Hewer, Hutton, [2022] “Subtyping Without Reduction”
The paper presents two quotiented encodings of subtypes - 1) a sigma with a propositionally truncated inductive family and 2) an inductive-recursive family with an injectivity constraint on the simultaneously defined function; both are formalized in Cubical Agda. The motivation for this is that operations on subtypes tend to overcompute the embedded predicate, which can greatly slow down typechecking. The first half of the paper takes the subtype of even numbers and addition as the operation on it as the running example.
The crux of the first idea is to encode the predicate that defines the subtype membership as an inductive type, adding the expensive operations closed under the predicate (e.g., the addition mentioned above) as “non-canonical” constructors. Doing this throws the family out of the propositional class (since proofs of the same fact can now be obtained via different terms, e.g., by adding zeroes). This problem can be fixed by doing the so-called prop-truncation, i.e., by postulating equality of all proofs of the same type with a higher constructor. For convenience, one can construct an isomorphism between a “canonical” evenness predicate and a quotiented one. Eliminating from such a predicate back to nats can be done by introducing an intermediate sigma-prop or recursion on numerical indices.
The second idea is to use a higher inductive-recursive definition for the whole subtype. That is, we build structurally even numbers with embedded addition at once while defining the function toN for projecting into nats and adding a higher constructor for injectivity of toN. The construction of an isomorphism with the previous definition is outlined here verbally, but there is no available code. I had to reconstruct it based on further sections (on top of the cubical-mini library): see the gist.
Both techniques boil down to building DSLs for operations on subtypes - blocking reductions by encoding functions with data and speeding up typechecking. Next, the authors decide to switch to an example with finite ordered sets Fin, encode them as a sigma of nat and inductive inequality (with constructors 0 < S _ and x < y -> S x < S y), immediately forget about the initial motivation and continue to work only with the inequality type itself - they bake in constructors for transitivity and difference-by-one (plus prop-truncation) into it, emphasize that the proofs over the extended version preserve the new constructors, not “normalize” them to two canonical ones. They also promise to show the higher-inductive-recursive variant in code - but it’s not there either.
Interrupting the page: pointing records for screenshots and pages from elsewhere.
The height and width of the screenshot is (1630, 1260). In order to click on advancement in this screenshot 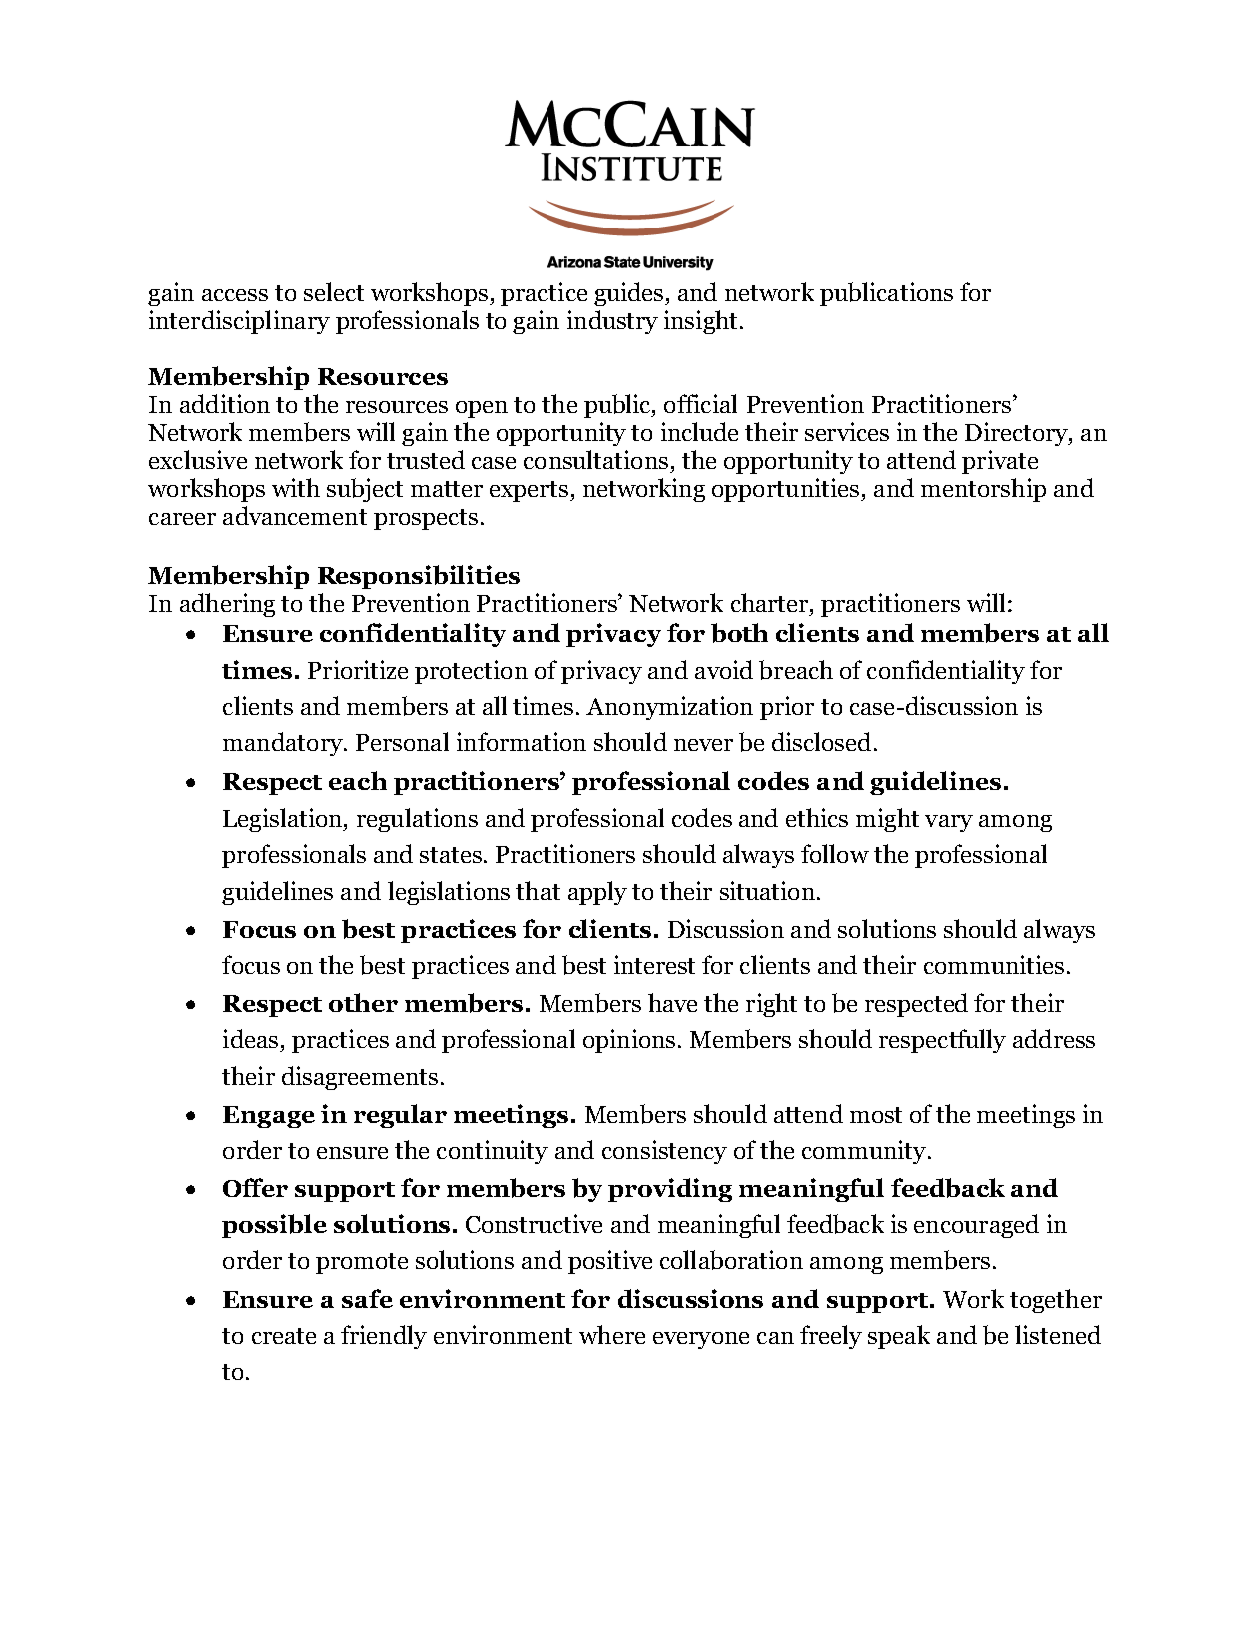, I will do `click(295, 515)`.
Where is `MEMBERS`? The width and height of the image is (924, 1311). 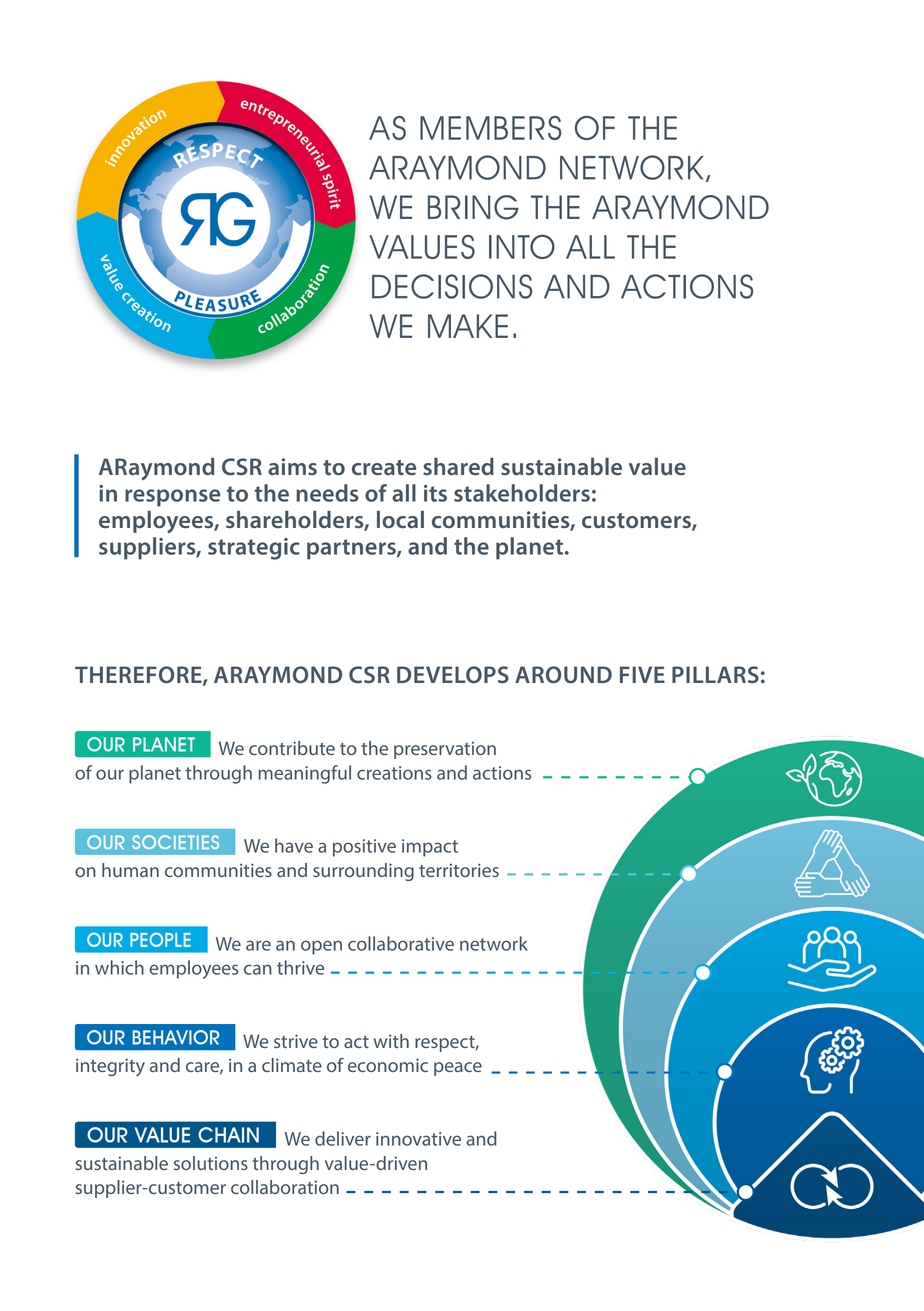
MEMBERS is located at coordinates (491, 128).
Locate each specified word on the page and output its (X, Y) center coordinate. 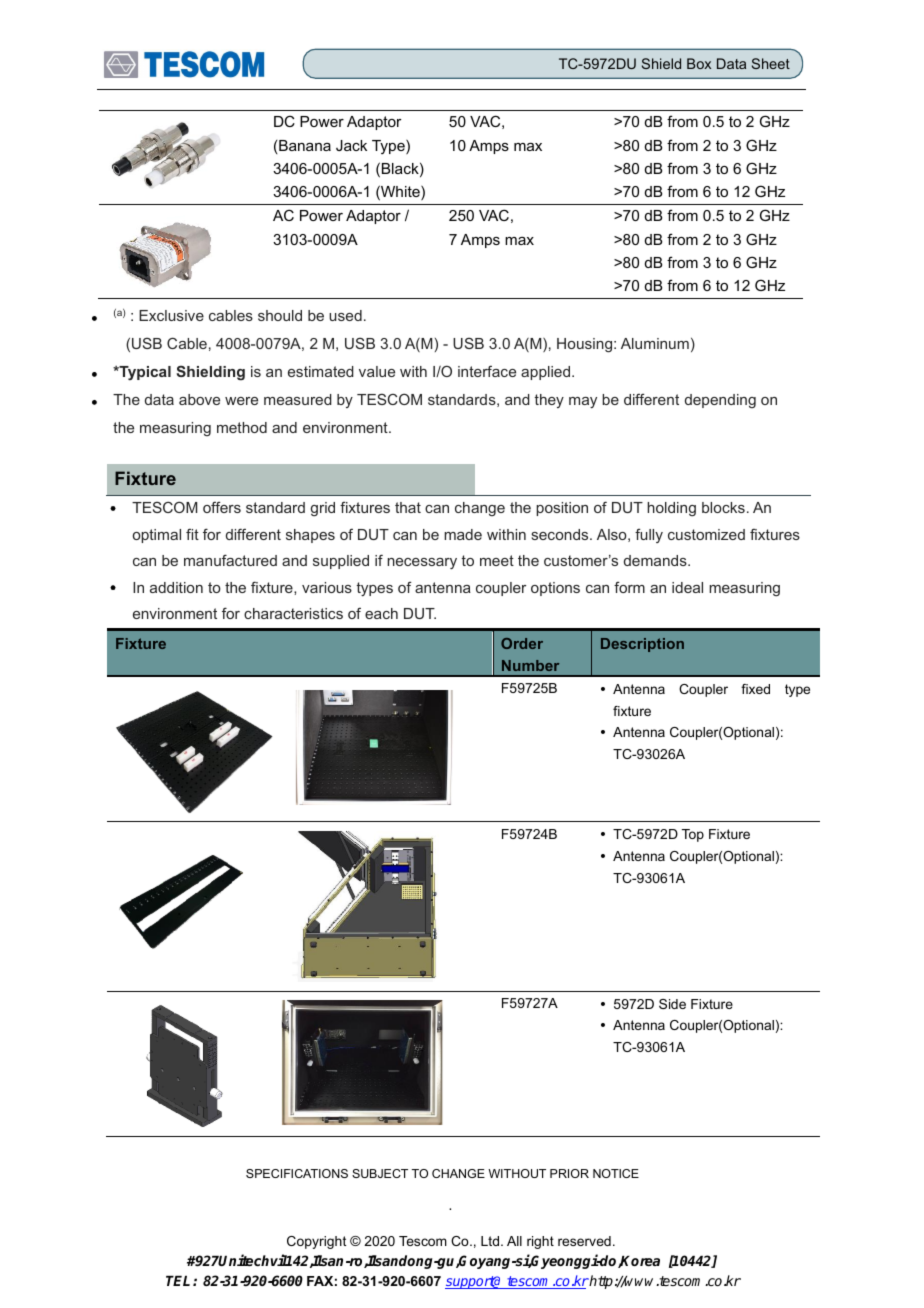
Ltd (491, 1241)
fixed (755, 689)
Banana (305, 145)
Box (699, 63)
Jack (351, 145)
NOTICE (616, 1173)
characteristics (293, 613)
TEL (180, 1281)
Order (522, 643)
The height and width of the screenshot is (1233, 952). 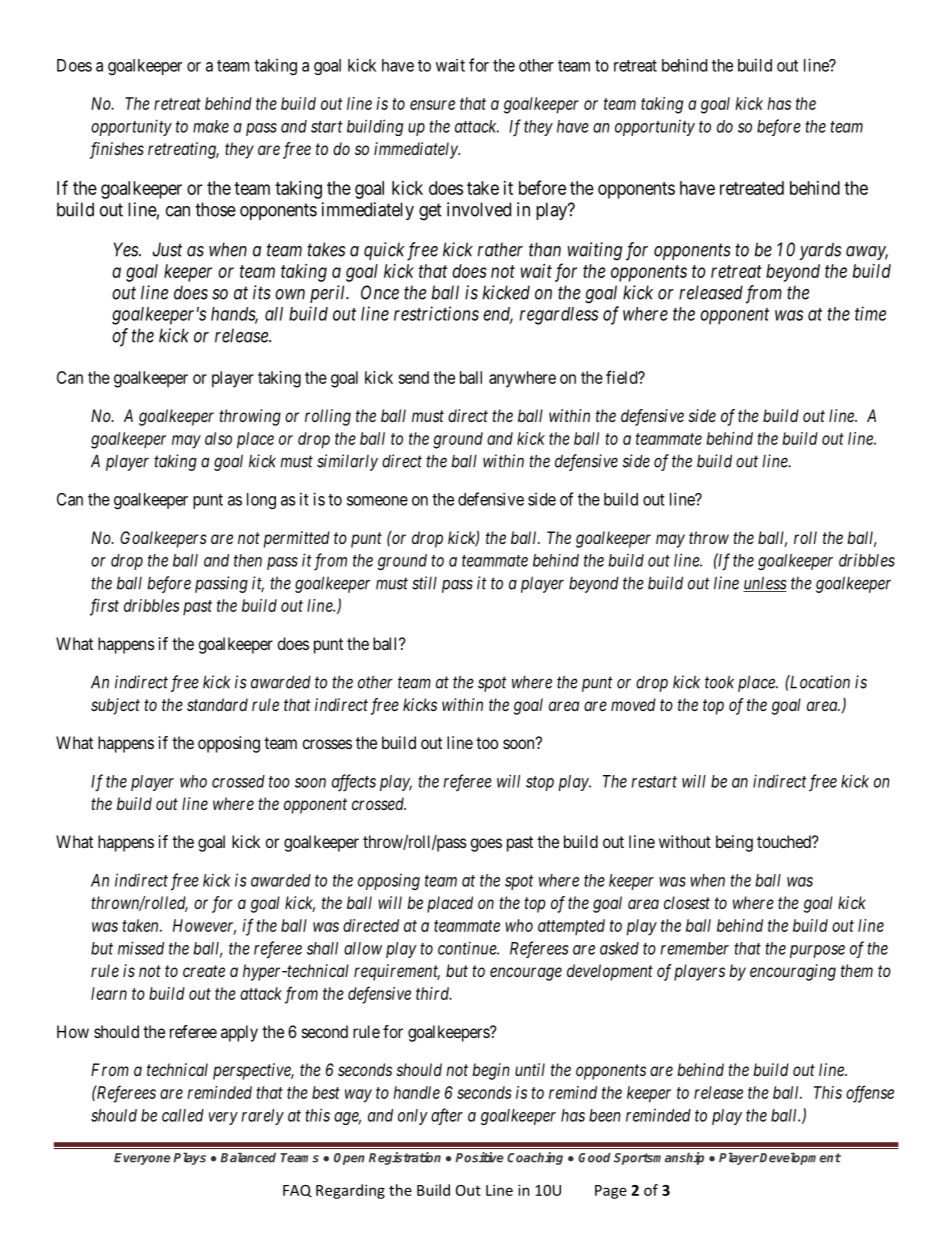 What do you see at coordinates (217, 704) in the screenshot?
I see `standard` at bounding box center [217, 704].
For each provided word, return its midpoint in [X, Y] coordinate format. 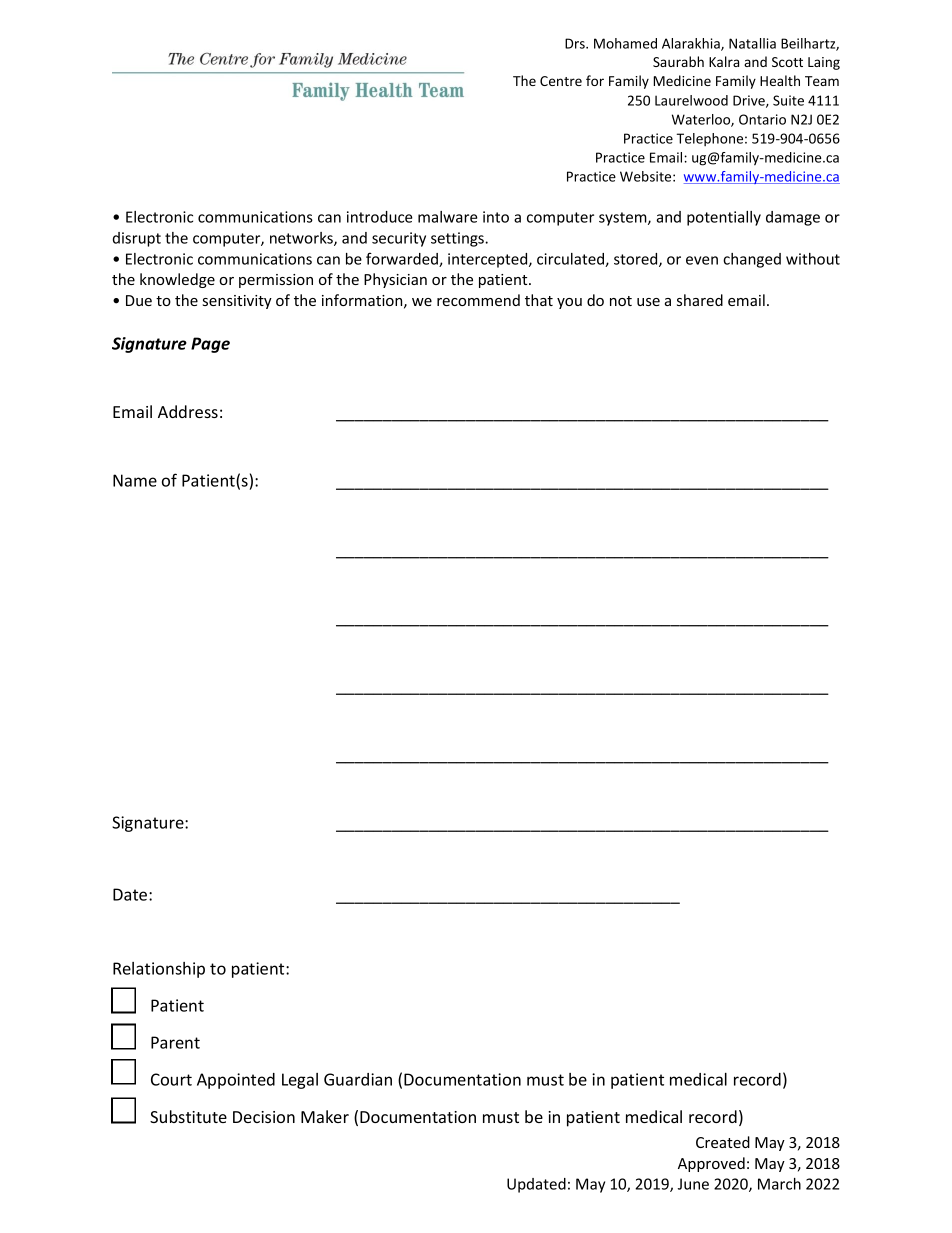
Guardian [358, 1079]
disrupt [137, 239]
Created [723, 1142]
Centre [561, 81]
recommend [478, 300]
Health [780, 80]
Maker [325, 1116]
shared [700, 300]
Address [188, 411]
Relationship [159, 970]
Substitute [188, 1116]
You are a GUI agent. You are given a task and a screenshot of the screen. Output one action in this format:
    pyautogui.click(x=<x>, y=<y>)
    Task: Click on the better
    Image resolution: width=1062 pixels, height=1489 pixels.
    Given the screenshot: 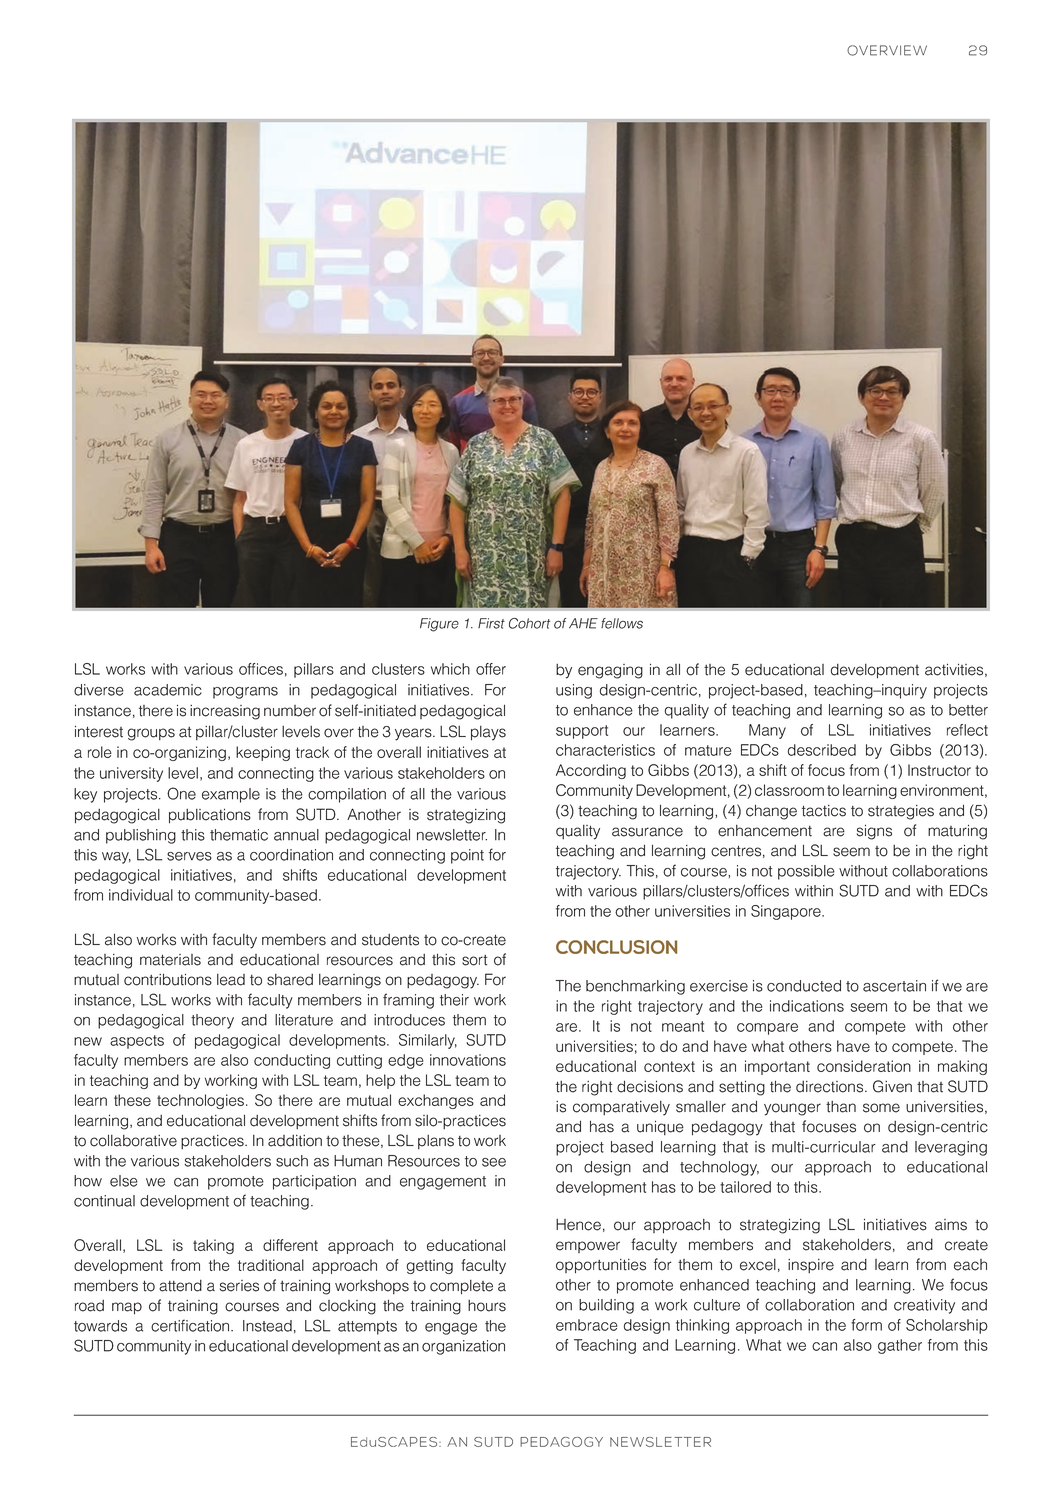 What is the action you would take?
    pyautogui.click(x=968, y=710)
Next, the paper proceeds to formalize a generalization of the first idea with quotiented free monads (IF) over indexed containers and their morphisms - this is called a “propositional monad,” and its free version is constructed. As another example, the authors show how to build a subtype of lists where elements are related pairwise by a given propositional relation on top of this construction. Next, they formalize a generalization of the second idea with higher-induction-recursion (IR), calling it a “free extension of the subtype”, using fibers over indexed containers, and describe in detail the construction of an isomorphism between this encoding and IF, transporting the list example.
The authors sketch how to generalize the approach to sigmas, where the second component is an arbitrary indexed type (not just a proposition), taking vectors as an example and baking in concatenation as a constructor. Propositional free monads are no longer sufficient to handle this; “freely represented families” over containers are needed.
The paper mentions SProp, erasure annotations, and abstract definitions as related approaches. The problem with the first two is insufficient composability; with the latter, there is the need for additional proofs. Specifying arbitrary equalities between operations, deriving a combinatorial language for subtypes, and finding more convenient eliminators are named as directions for future work.